Reading large tables into R

Reading large tables from text files into R is possible but knowing a few tricks will make your life a lot easier and make R run a lot faster.

First, read the help page for ' read.table'. It contains many hints for how to read in large tables. Of course, help pages tend to be a little confusing so I'll try to distill the relevant details here.

The following options to 'read.table()' can affect R's ability to read large tables:

colClasses

This option takes a vector whose length is equal to the number of columns in year table. Specifying this option instead of using the default can make 'read.table' run MUCH faster, often twice as fast. In order to use this option, you have to know the class of each column in your data frame. If all of the columns are "numeric", for example, then you can just set 'colClasses = "numeric"'. If the columns are all different classes, or perhaps you just don't know, then you can have R do some of the work for you.

You can read in just a few rows of the table and then create a vector of classes from just the few rows. For example, if I have a file called "datatable.txt", I can read in the first 5 rows and determine the column classes from that:

tab5rows <- read.table("datatable.txt", header = TRUE, nrows = 5)
classes <- sapply(tab5rows, class)
tabAll <- read.table("datatable.txt", header = TRUE, colClasses = classes)
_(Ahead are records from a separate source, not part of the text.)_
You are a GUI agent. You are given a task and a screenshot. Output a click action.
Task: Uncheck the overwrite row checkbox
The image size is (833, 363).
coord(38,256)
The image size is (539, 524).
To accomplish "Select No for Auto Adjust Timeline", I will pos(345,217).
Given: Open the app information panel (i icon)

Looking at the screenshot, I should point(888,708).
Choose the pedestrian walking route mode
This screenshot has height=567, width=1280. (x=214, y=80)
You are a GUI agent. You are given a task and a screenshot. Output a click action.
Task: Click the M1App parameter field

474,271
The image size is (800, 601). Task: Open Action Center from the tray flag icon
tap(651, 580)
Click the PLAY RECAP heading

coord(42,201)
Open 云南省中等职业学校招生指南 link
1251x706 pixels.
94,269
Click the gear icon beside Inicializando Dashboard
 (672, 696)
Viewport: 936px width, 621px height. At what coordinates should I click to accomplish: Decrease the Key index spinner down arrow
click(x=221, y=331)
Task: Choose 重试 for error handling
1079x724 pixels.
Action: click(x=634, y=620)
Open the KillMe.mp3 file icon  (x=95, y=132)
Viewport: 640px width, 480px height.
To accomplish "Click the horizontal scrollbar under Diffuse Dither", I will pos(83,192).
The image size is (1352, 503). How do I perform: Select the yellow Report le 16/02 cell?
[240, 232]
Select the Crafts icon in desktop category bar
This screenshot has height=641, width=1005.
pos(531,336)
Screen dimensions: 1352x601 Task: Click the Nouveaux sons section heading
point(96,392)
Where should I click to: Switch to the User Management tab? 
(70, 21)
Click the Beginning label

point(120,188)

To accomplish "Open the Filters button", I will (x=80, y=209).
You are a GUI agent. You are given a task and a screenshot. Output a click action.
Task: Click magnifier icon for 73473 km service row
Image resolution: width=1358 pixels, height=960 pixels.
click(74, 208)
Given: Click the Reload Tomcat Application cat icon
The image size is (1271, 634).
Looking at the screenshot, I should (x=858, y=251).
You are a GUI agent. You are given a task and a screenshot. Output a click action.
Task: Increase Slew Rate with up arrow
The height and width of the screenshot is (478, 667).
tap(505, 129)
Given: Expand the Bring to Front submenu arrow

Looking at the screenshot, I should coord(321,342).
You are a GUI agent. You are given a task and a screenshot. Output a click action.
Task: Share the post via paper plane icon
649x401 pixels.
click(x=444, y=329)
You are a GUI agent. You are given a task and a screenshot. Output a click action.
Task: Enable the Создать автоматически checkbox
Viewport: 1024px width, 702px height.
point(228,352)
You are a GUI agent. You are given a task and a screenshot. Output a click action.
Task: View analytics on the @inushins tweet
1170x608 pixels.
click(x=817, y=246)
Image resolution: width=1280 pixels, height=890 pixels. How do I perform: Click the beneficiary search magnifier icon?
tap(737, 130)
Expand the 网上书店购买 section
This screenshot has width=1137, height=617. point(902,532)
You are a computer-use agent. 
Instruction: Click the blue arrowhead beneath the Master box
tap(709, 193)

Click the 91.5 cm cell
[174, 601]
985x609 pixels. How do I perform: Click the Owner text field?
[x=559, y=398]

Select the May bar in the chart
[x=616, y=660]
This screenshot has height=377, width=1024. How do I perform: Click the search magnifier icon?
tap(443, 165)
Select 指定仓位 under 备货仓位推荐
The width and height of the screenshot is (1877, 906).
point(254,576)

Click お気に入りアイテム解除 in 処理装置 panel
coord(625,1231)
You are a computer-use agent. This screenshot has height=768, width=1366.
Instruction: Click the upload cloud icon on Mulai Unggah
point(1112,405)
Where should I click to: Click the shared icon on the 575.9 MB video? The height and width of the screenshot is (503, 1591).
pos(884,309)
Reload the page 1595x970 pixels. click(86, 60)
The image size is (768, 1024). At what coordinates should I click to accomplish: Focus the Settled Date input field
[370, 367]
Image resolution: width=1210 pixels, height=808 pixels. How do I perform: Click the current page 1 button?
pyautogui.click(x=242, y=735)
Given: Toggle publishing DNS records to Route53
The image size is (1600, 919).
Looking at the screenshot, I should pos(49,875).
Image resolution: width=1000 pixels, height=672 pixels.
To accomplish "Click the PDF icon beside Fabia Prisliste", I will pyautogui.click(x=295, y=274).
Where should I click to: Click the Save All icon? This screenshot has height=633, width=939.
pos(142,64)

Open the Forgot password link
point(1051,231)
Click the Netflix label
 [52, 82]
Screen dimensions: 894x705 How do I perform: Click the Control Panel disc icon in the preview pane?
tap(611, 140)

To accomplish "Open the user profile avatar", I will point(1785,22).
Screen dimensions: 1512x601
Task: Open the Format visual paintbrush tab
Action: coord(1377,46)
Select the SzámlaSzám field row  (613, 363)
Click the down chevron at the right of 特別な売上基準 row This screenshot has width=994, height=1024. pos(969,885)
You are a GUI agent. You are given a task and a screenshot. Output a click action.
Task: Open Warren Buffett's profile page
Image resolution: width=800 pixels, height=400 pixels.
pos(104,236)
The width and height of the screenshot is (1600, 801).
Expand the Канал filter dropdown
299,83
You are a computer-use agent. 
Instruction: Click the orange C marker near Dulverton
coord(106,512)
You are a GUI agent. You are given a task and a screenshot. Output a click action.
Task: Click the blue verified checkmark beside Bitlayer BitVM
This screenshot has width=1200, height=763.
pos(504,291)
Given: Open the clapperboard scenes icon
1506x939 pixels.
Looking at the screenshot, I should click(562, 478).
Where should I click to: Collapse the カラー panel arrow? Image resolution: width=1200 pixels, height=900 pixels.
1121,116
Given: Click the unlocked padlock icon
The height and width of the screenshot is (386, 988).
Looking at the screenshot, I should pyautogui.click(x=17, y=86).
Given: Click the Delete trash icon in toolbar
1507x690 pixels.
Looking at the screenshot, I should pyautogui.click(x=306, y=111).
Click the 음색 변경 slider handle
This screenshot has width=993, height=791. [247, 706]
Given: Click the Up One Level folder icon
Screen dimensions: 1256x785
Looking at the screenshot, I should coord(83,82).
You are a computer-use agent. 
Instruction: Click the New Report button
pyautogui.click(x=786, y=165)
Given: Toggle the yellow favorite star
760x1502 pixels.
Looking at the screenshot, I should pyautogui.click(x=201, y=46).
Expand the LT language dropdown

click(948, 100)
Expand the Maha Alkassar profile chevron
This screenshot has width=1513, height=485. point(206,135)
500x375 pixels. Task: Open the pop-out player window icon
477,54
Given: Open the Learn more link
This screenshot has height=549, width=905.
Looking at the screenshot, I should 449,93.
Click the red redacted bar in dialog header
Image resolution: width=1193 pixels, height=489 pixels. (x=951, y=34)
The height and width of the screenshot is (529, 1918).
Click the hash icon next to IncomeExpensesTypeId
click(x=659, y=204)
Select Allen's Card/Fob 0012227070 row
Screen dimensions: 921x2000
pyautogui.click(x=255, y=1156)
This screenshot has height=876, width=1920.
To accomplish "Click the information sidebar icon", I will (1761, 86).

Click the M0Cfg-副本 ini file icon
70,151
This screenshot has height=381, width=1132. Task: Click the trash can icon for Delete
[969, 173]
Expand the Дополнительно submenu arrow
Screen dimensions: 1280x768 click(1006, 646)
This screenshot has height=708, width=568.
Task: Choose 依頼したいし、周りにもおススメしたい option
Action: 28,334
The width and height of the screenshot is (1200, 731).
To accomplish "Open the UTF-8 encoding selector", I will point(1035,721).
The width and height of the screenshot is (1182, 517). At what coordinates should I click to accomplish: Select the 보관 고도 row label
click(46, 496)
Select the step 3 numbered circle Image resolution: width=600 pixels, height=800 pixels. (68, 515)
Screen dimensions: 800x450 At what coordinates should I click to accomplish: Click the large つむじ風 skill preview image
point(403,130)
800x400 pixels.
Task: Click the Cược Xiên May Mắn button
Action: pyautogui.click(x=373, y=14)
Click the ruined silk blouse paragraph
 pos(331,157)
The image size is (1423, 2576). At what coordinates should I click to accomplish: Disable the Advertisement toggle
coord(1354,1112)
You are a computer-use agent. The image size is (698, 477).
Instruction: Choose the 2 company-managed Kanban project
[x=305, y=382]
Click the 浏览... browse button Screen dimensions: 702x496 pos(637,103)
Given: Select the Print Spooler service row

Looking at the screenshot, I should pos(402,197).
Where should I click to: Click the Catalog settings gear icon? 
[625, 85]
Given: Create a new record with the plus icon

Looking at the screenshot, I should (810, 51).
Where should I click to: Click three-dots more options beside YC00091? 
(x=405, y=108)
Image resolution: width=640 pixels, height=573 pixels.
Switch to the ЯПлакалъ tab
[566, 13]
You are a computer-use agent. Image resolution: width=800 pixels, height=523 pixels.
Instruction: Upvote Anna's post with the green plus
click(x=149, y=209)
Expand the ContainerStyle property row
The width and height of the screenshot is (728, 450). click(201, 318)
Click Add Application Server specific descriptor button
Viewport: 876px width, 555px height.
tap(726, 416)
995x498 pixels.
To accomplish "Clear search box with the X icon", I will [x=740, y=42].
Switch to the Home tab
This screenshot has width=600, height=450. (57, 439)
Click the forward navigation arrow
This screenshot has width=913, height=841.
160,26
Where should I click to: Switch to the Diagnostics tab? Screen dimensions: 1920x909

Always try to use 'colClasses', it will make a big difference.

nrows

Specifying the 'nrows' argument doesn't necessary make things go faster but it can help a lot with memory usage. R doesn't know how many rows it's going to read in so it first makes a guess, and then when it runs out of room it allocates more memory. The constant allocations can take a lot of time, and if R overestimates the amount of memory it needs, your computer might run out of memory.

Of course, you may not know how many rows your table has. The easiest way to find this out is to use the 'wc' command in Unix. So if you run 'wc datafile.txt' in Unix, then it will report to you the number of lines in the file (the first number). You can then pass this number to the 'nrows' argument of 'read.table()'.

If you can't use 'wc' for some reason, but you know that there are definitely less than, say, N rows, then you can specify 'nrows = N' and things will still be okay. A mild overestimate for 'nrows' is better than none at all.

comment.char

If your file has no comments in it (e.g. lines starting with '#'), then setting 'comment.char = ""' will sometimes make 'read.table()' run faster.